Hello, After reading about realized/unrealized gains it did not seem to make sense that unrealized gains for trading securities flow through to eqy as retained earnings? Not real strong in the accting aspect of this material so perhaps someone with expertise in that aree can explain? Seems like the gain would have to be realized before it can flow through to retained earnings/eqy. Thanks, John
hmmm it’s the whole opposite. UR G/L from trading securities go into the income statement while UR G/L from available-for-sale securities go into R/E. my 2c: trading securities are very liquid so there is a high probability of the G/L being realized in the short term. that’s why you include it in the income statement. on the other hand, available-for-sale securities can be sold in the short or long term, so the probability of the G/L being realized are uncertain.

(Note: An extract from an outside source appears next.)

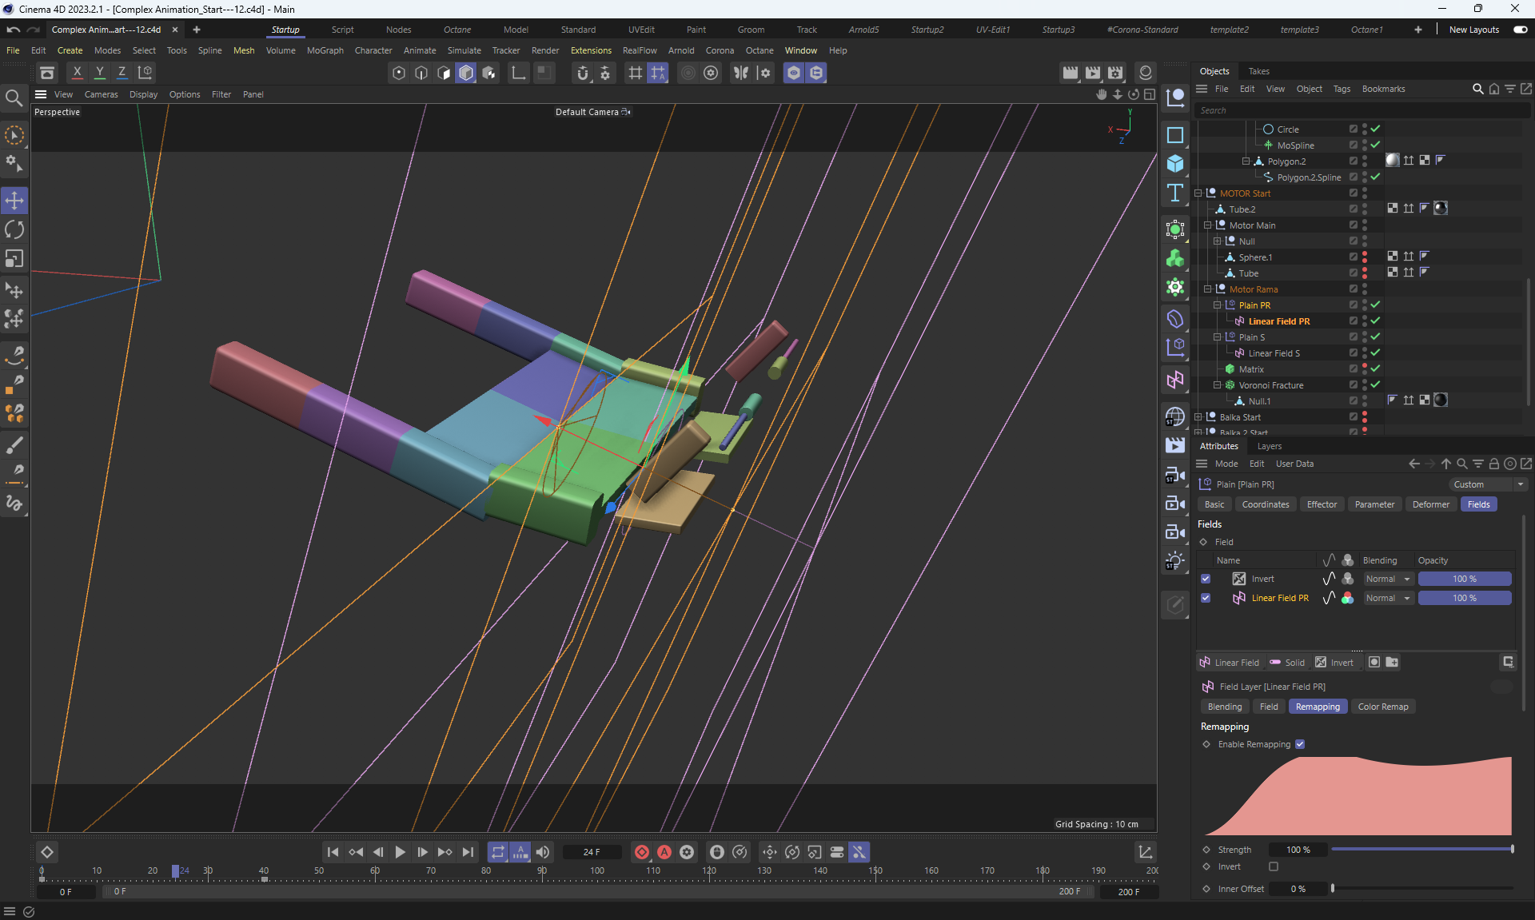The width and height of the screenshot is (1535, 920).
Task: Open the Linear Field PR blending dropdown
Action: point(1388,598)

ehhh not really JS. unrealized gain losses from trading securities hit the income statement, therefore affecting net income. They flow through to retained earnings that way NI - Div = change in RE. Unrealized G/L on available for sales, go straight to equity, but not to retained earnings. They go into other comprehensive income.

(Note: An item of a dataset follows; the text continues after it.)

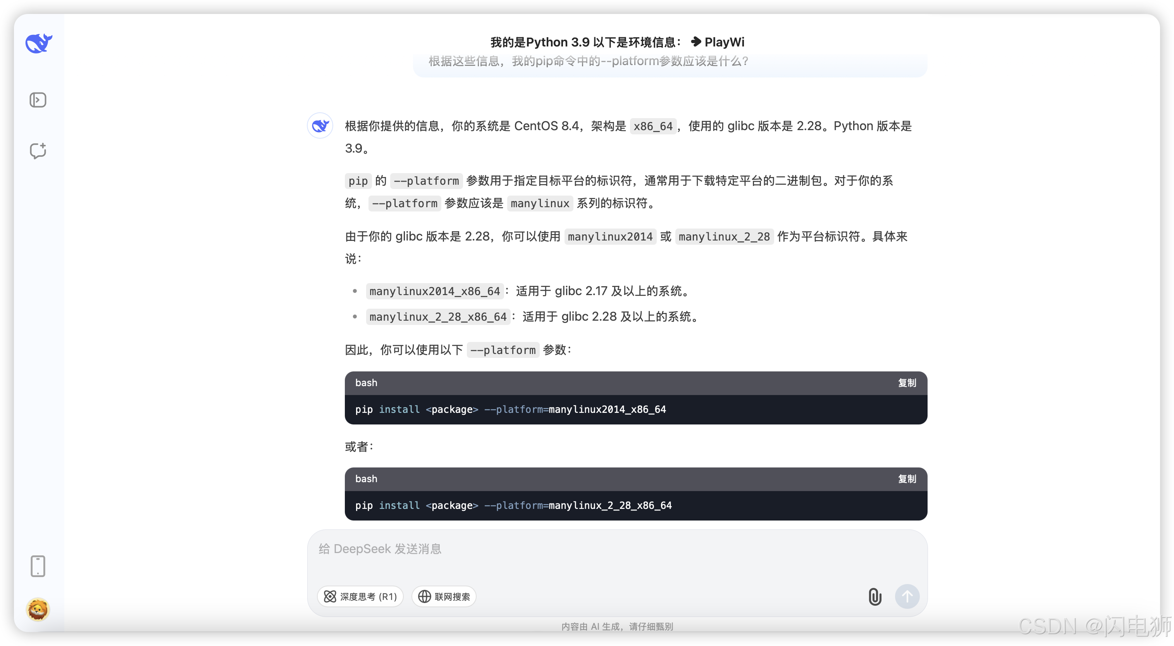Click the manylinux2014_x86_64 inline code bullet
Viewport: 1174px width, 646px height.
tap(434, 291)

Unrealized gains and losses on available for sale securities go to other comprehensive income, while gains and losses from trading securities goes to net income (and eventually retained earnings). I can understand your confusion on why unrealized gains and losses are included in equity (whether retained earnings or other comprehensive income), but the reason is actually quite simple. Available for sale and trading securities are kept on the balance sheet at market value, not book value. Therefore, every time the securities change in value, your total assets change in value. Because of double entry accounting, when total assets change, so do either liabilities or equities. For available for sale securities, other comprehensive income increases or decreases by the same amount. For trading securities, you’ll have an increase or decrease in both retained earnings and income tax payable (I think it’s taxes payable anyway). Cash flow is not received until the items are eventually sold however. Hope this helps!
thanks sbmarti2, that was helpful…the ole double entry thing again.

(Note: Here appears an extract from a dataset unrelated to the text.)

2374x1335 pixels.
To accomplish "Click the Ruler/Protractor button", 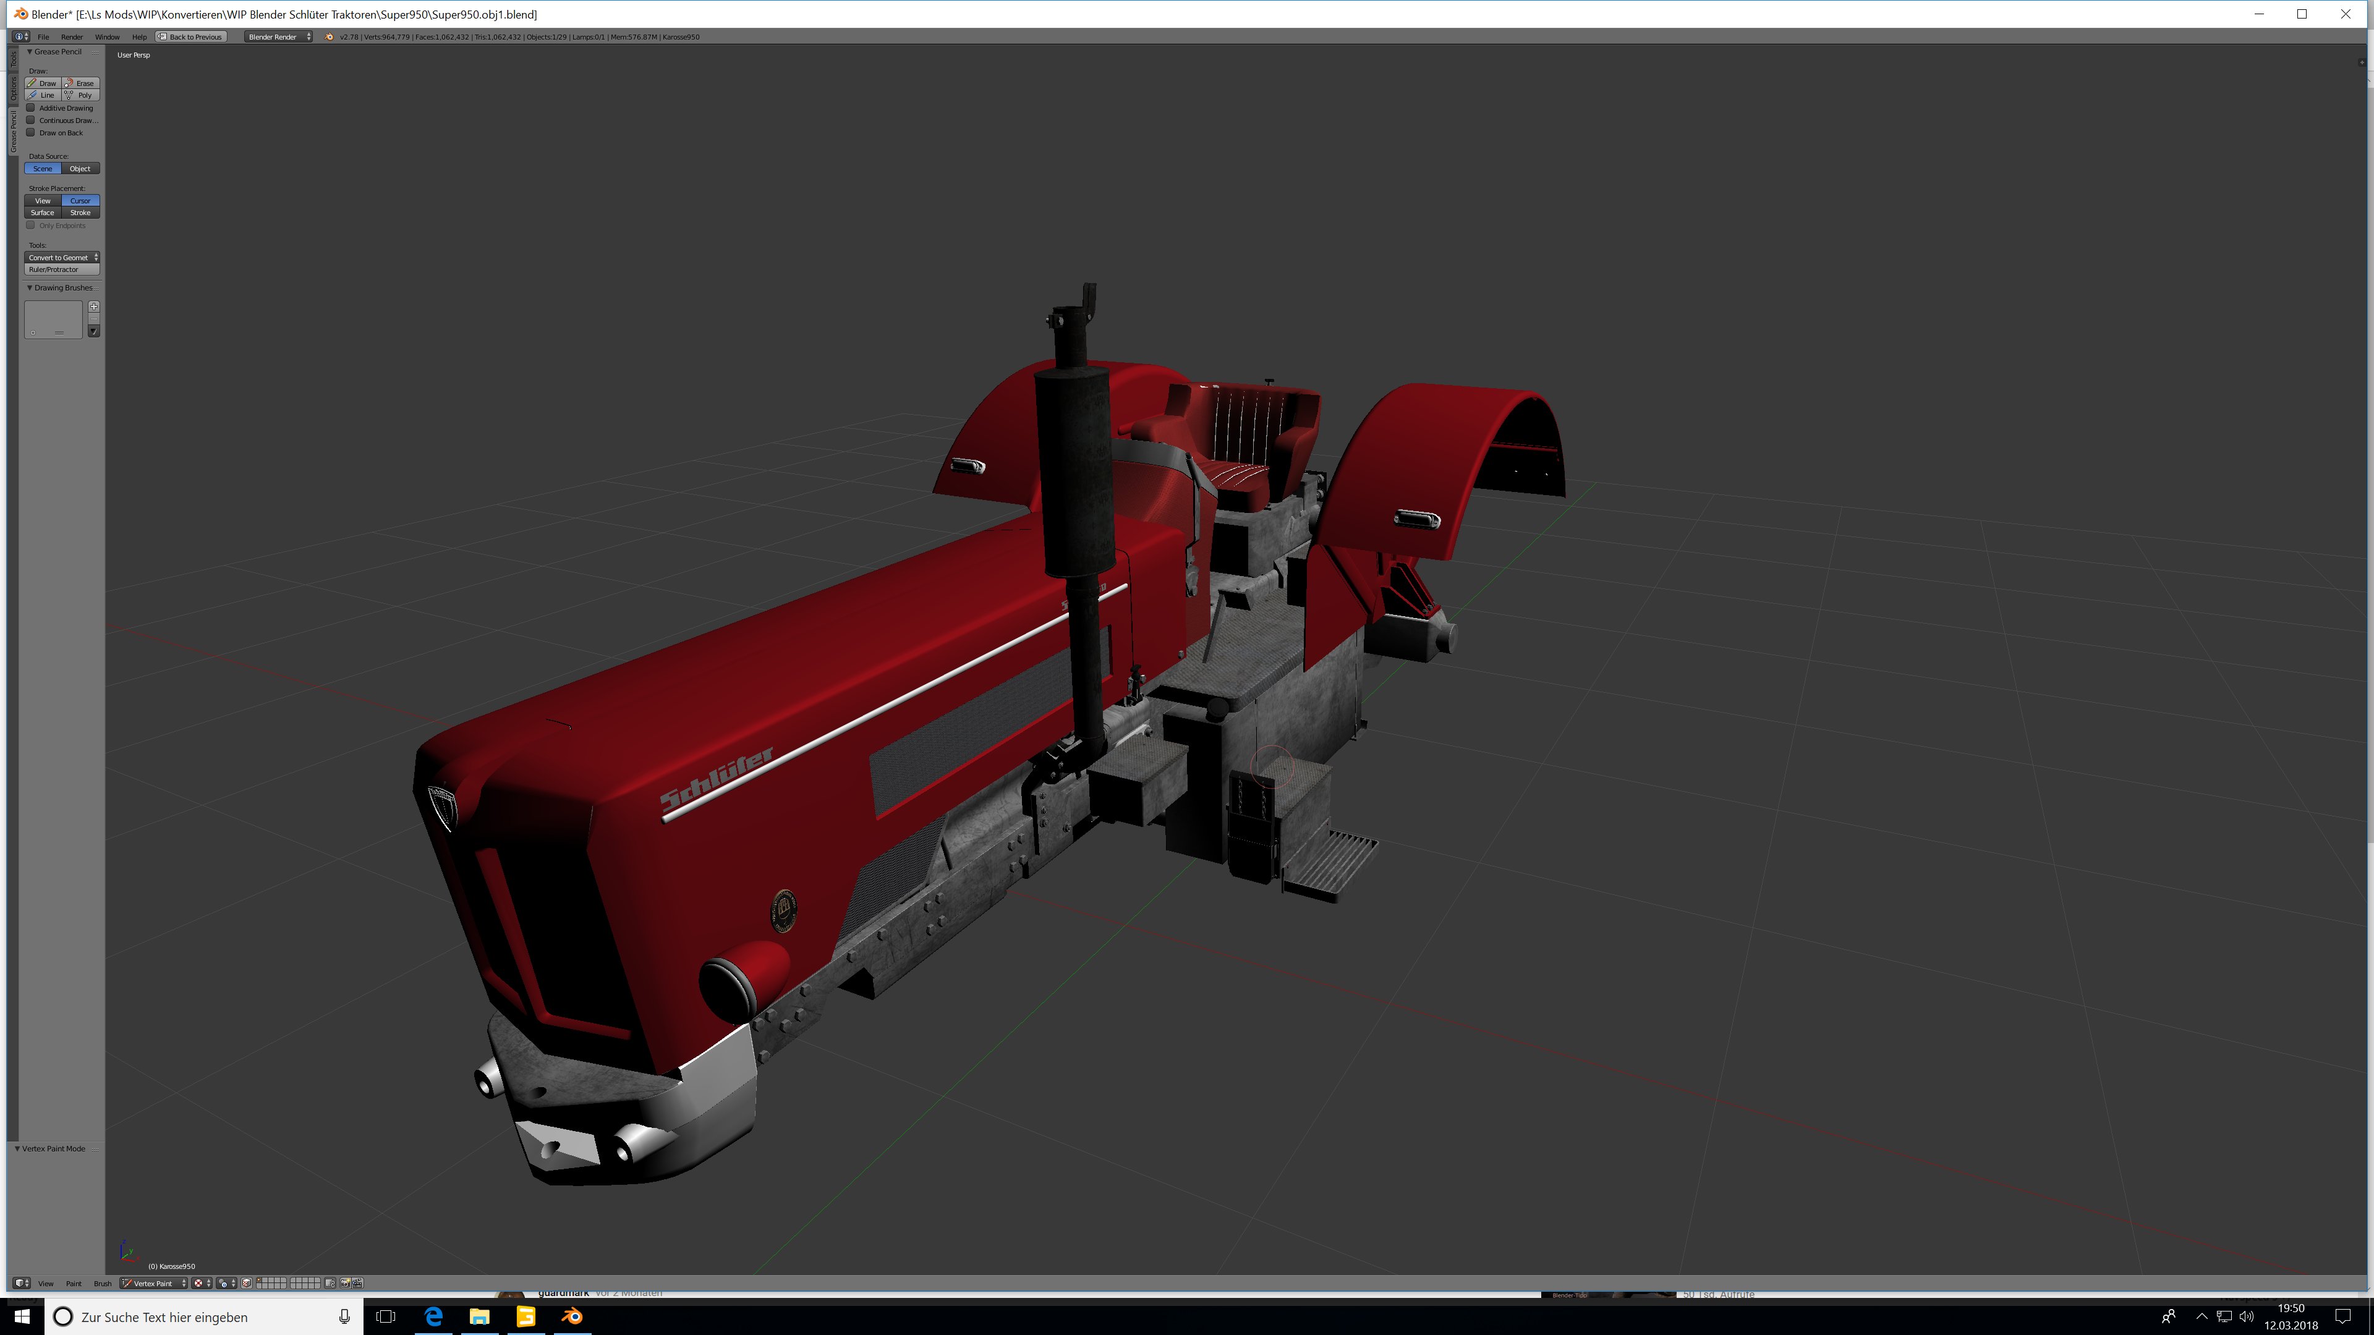I will coord(61,270).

js1234 Wrote: ------------------------------------------------------- > hmmm it’s the whole opposite. UR G/L from trading > securities go into the income statement while UR > G/L from available-for-sale securities go into > R/E. > > my 2c: trading securities are very liquid so there > is a high probability of the G/L being realized in > the short term. that’s why you include it in the > income statement. on the other hand, > available-for-sale securities can be sold in the > short or long term, so the probability of the G/L > being realized are uncertain. Trading securities aren’t necessarily more liquid just because they are trading over AFS (or HTM). It is the decision of management at the purchase of the security based on future business activity. You could very well have a junk CDO held as trading and a 10 year US treasury held as AFS or HTM. However, transfers b/w Trading, AFS, or HTM should only occur rarely, and generally management must heavily disclose the reasoning.
so the decision to denote a security AFS, HTM, or trading is based on future business activity and not on liquidity or value/forecast for security itself? seems like it would be counter-intuitive to place a non-liquid securiry, ie junk CDO/bond, as a trading security if you may need ready access to the capital, opposed to something you can trade in/out of fairly quickly. thanks, John
So the G/L of available for sale securities are not taxable. Could somebody explain that, please!
I’m not sure about this and I only vaguely remember the process. I do not recall reading it in the CFA texts, and I checked and it’s not in the Schweser. If it’s in the CFA text I’ll check later and let you all know. Anyway, I think what happens is that the unrealized G/L to other comprehensive income is all done in the interim between the security being listed as available for sale, and then actually sold. I think the unrealized G/L is reversed when it is sold (net effect of zero), and then a realized G/L equal to sale price- historical cost is recognized as a realized gain on the IS. This realized gain is taxable in the period the asset is sold. Again to reiterate, I don’t know this for sure, or even if it is on the Level 1 curriculum. Hopefully someone more knowledgeable than me will either prove or disprove it.
jgrandits Wrote: ------------------------------------------------------- > so the decision to denote a security AFS, HTM, or > trading is based on future business activity and > not on liquidity or value/forecast for security > itself? seems like it would be counter-intuitive > to place a non-liquid securiry, ie junk CDO/bond, > as a trading security if you may need ready access > to the capital, opposed to something you can trade > in/out of fairly quickly. > > thanks, John Everything is liquid, at the right price.
manowar Wrote: ------------------------------------------------------- > So the G/L of available for sale securities are > not taxable. Could somebody explain that, please! REALIZED gains and losses are taxable/deductible for both trading and AFS securities. UNREALIZED gains/losses are not taxable/deductible for trading nor AFS securities. The difference is that unrealized gains/losses appear on the Income Statement for trading securities, and in OCI for AFS securities. An unrealized gain/loss on a trading security would be a temporary difference between income for financial reporting purposes and tax purposes until the security was sold (and based on the price movements of said security).